Given task:
Format everything in the records from the line containing "The width and height of the screenshot is (983, 711)." down to the end as a Markdown table with the columns Row and Line, skipping blank lines. Leave the pictures out.

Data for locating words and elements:
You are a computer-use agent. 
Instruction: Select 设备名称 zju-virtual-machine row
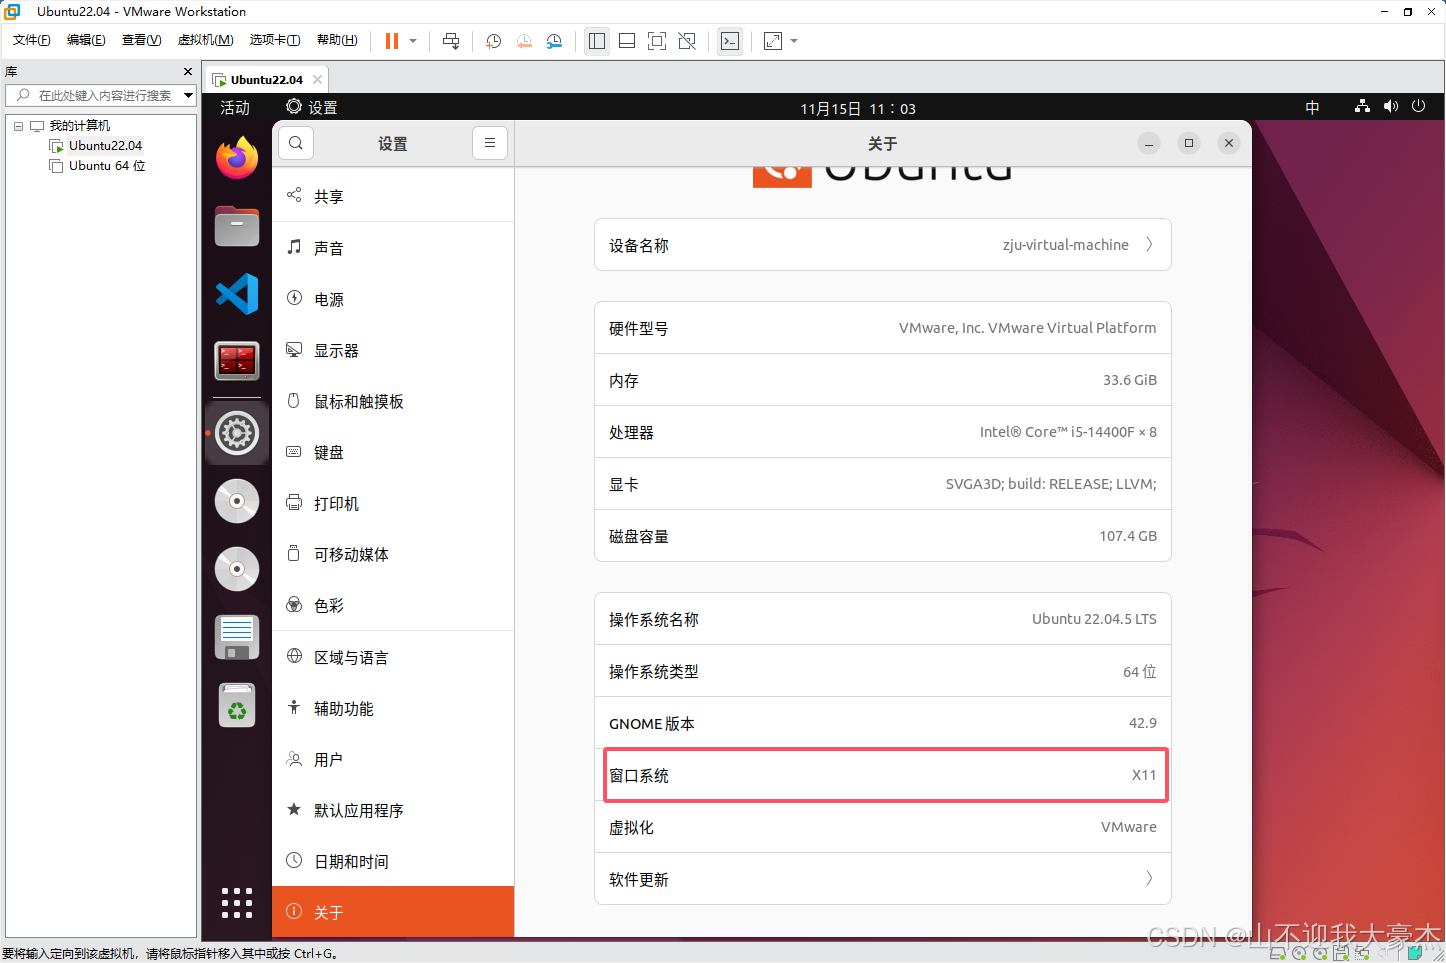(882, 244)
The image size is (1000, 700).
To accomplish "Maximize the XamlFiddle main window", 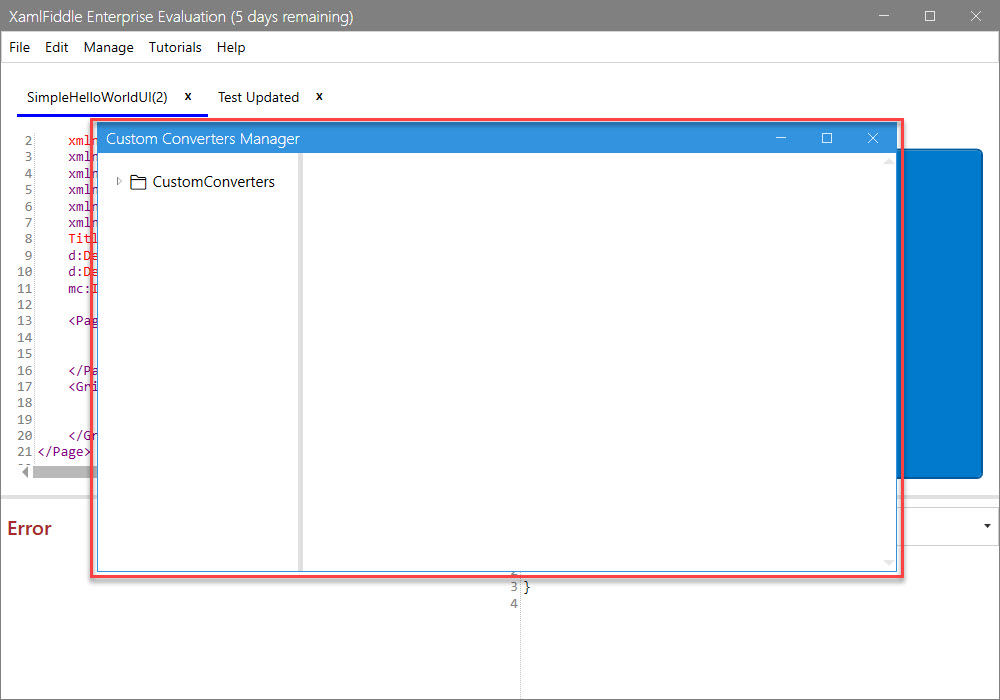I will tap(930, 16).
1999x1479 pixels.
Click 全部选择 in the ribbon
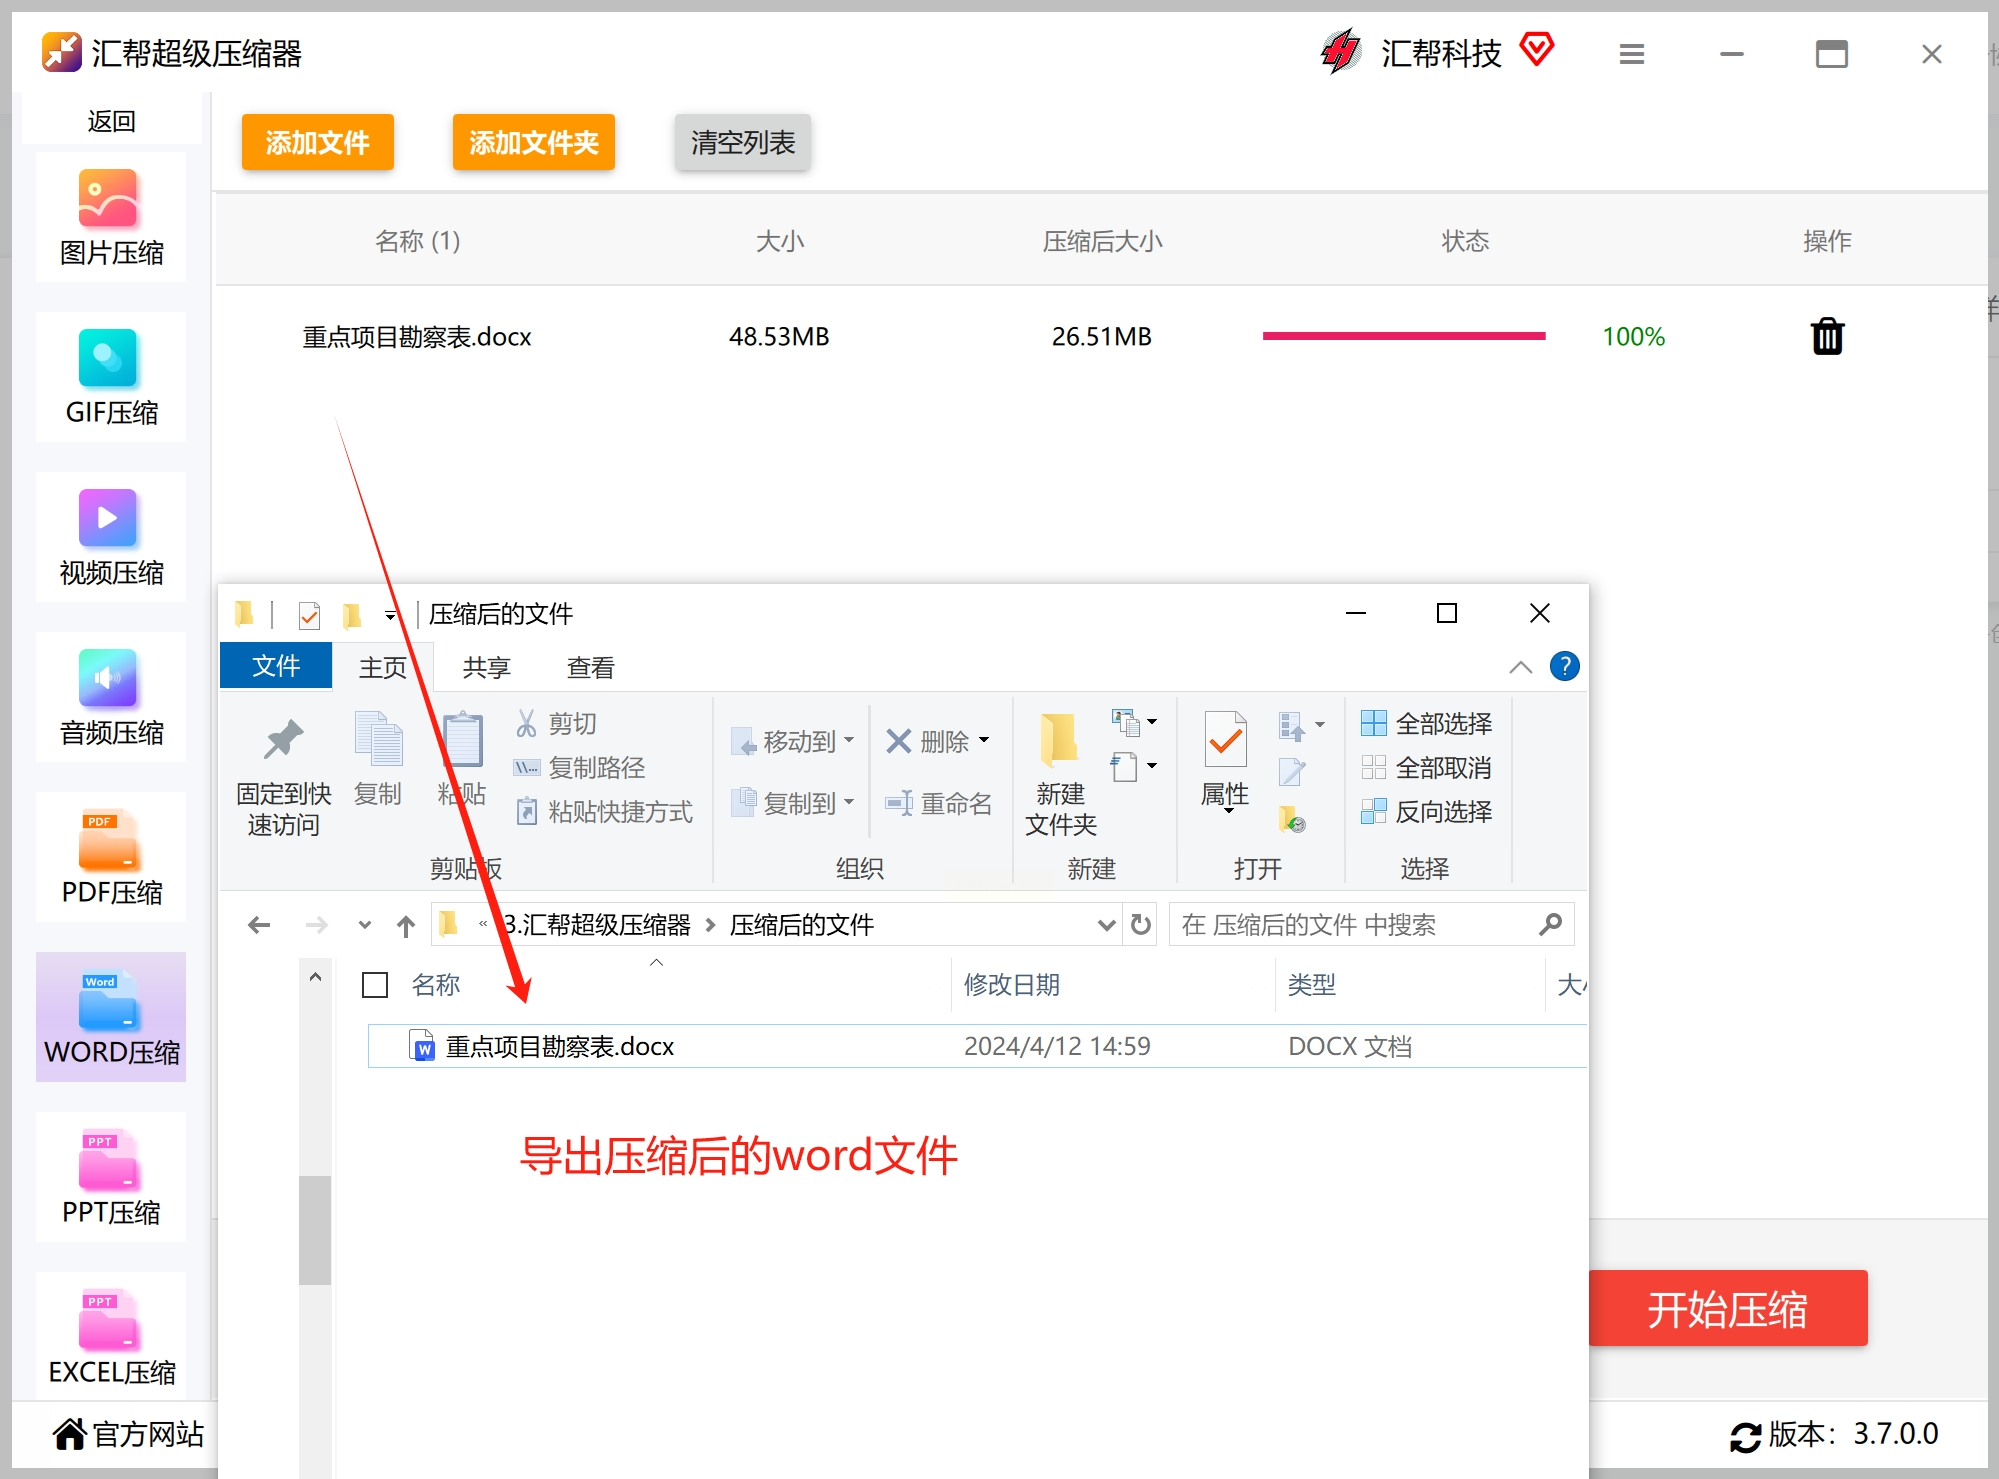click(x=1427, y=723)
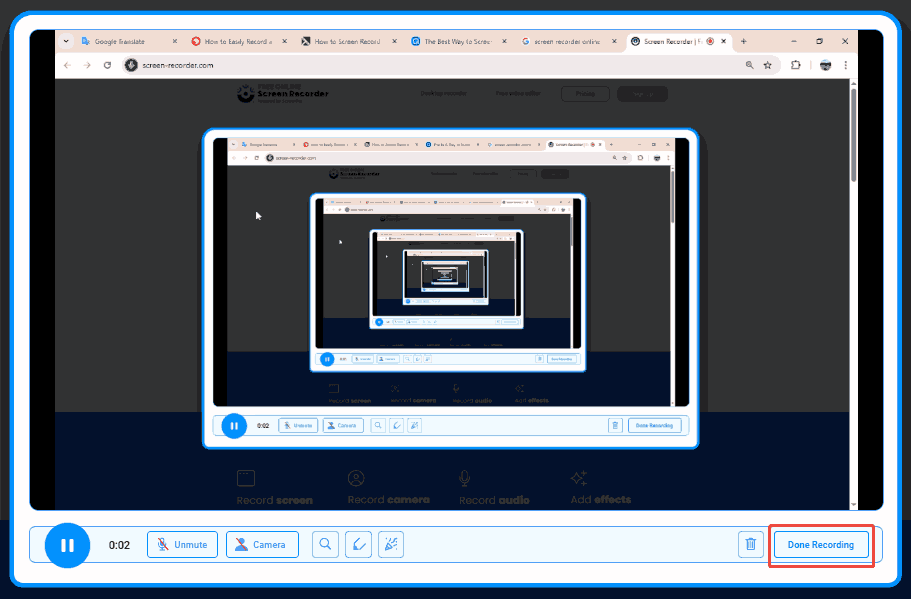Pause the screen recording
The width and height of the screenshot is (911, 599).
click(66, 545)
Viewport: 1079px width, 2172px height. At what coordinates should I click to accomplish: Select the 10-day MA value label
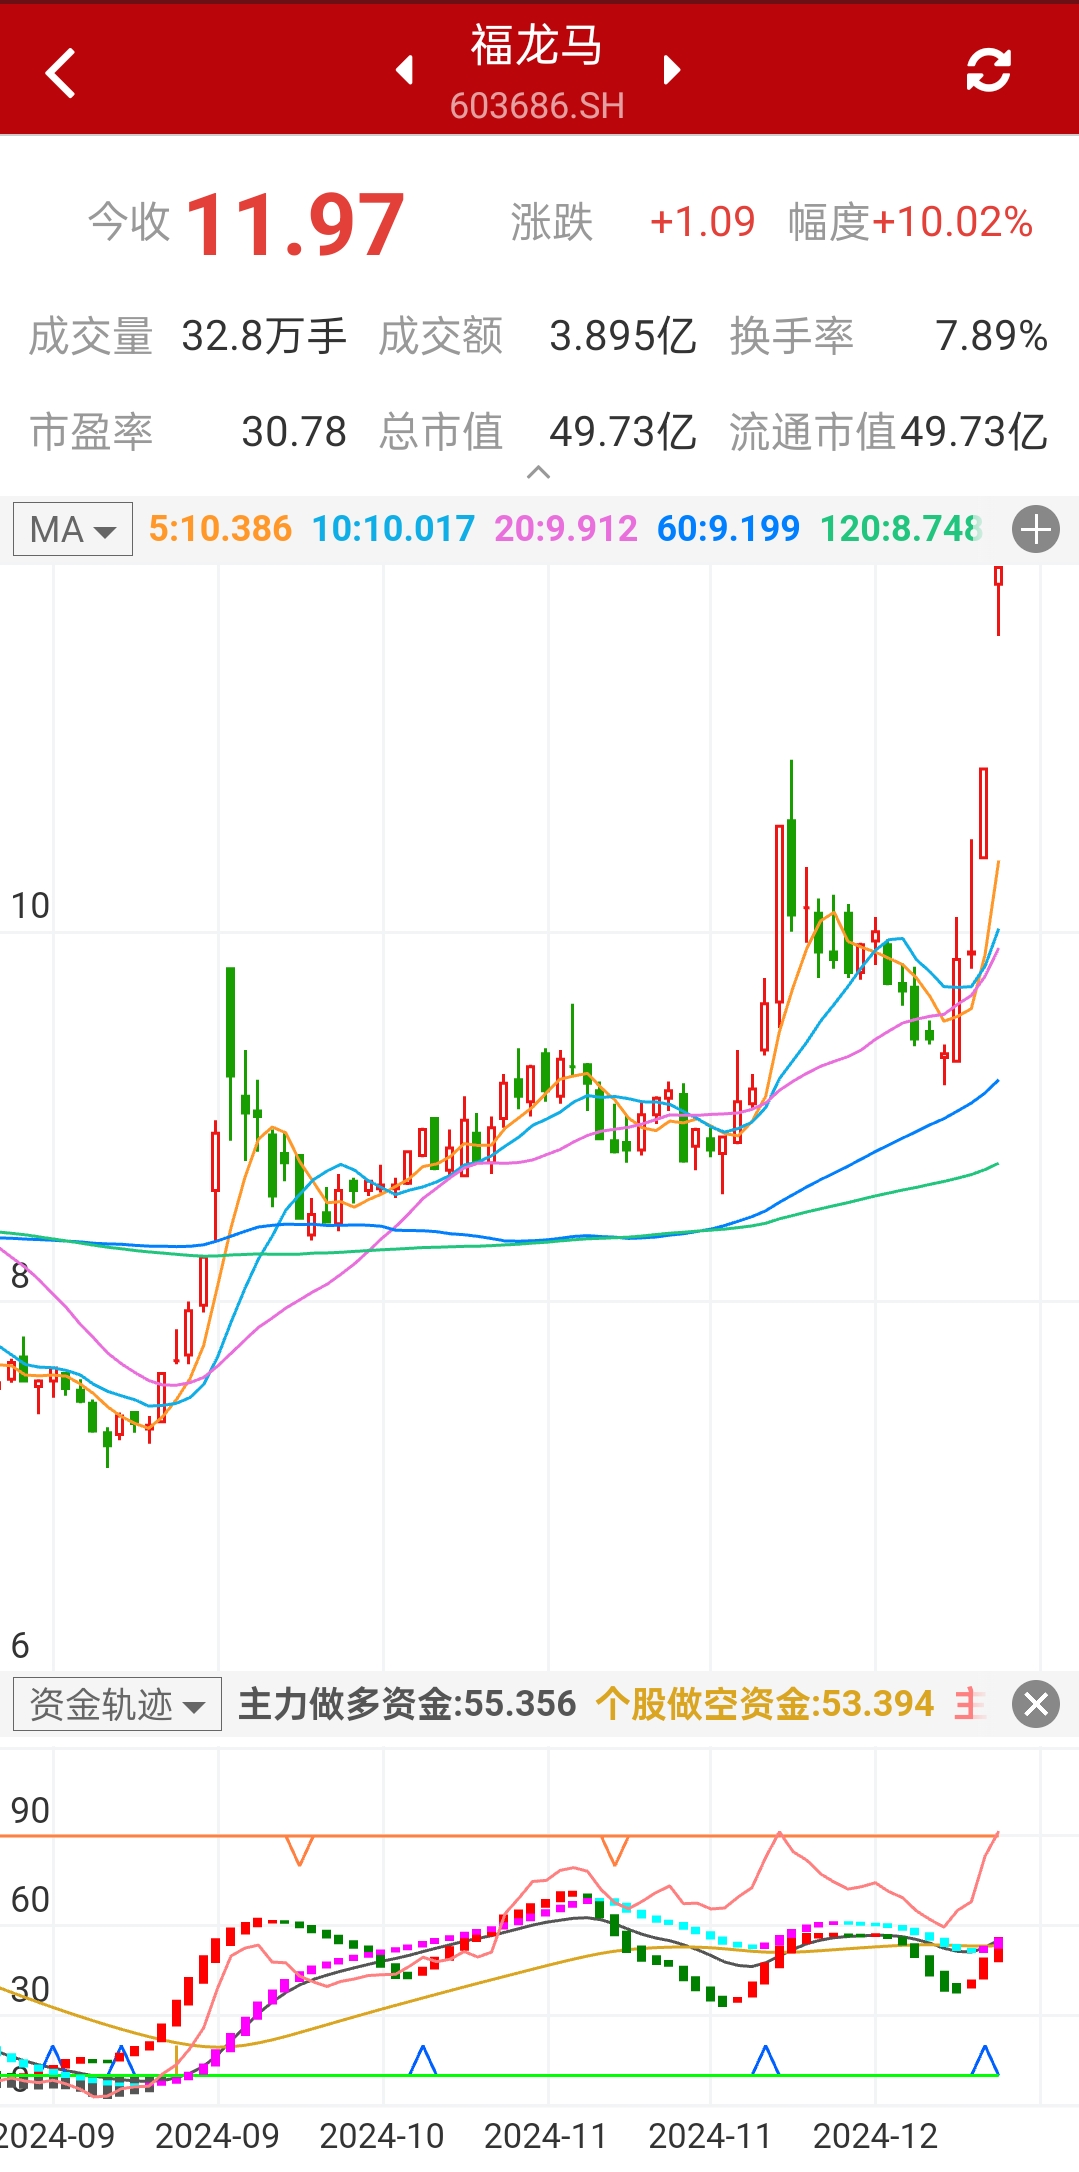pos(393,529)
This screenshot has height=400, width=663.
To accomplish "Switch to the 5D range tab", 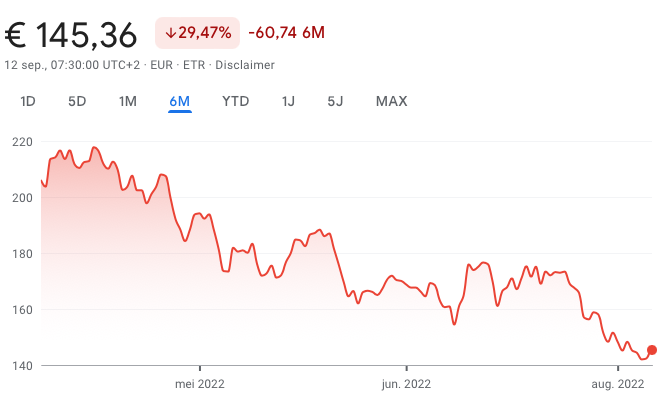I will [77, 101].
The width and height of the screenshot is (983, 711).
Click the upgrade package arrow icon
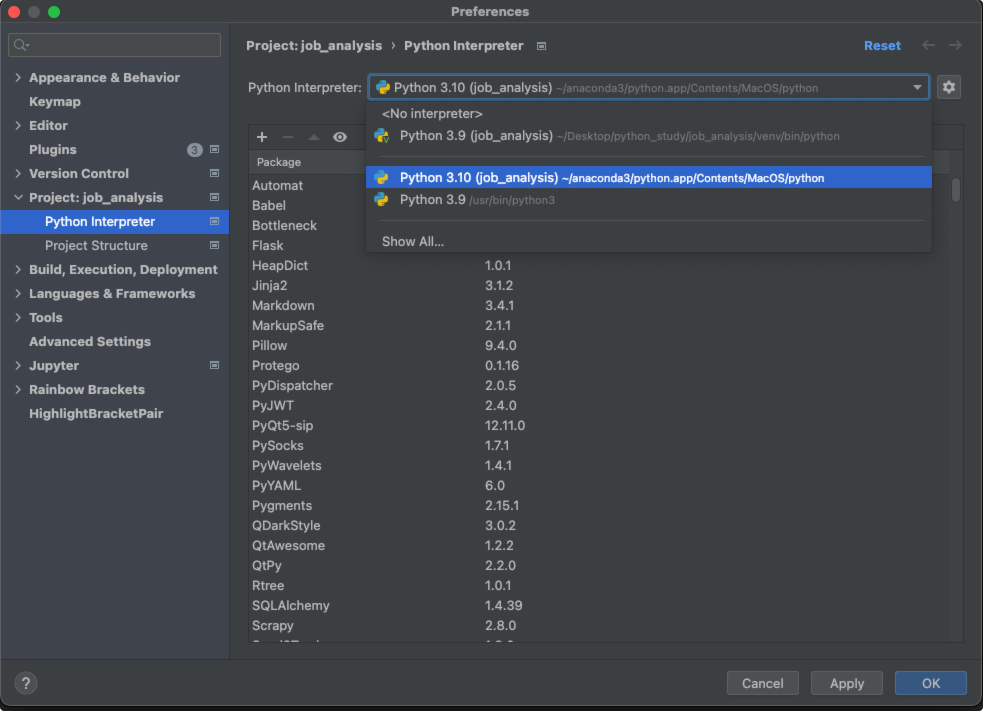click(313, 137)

Finished task:
| Row | Line |
|---|---|
| 1 | The width and height of the screenshot is (983, 711). |
| 2 | Click the upgrade package arrow icon |
| 3 | click(313, 137) |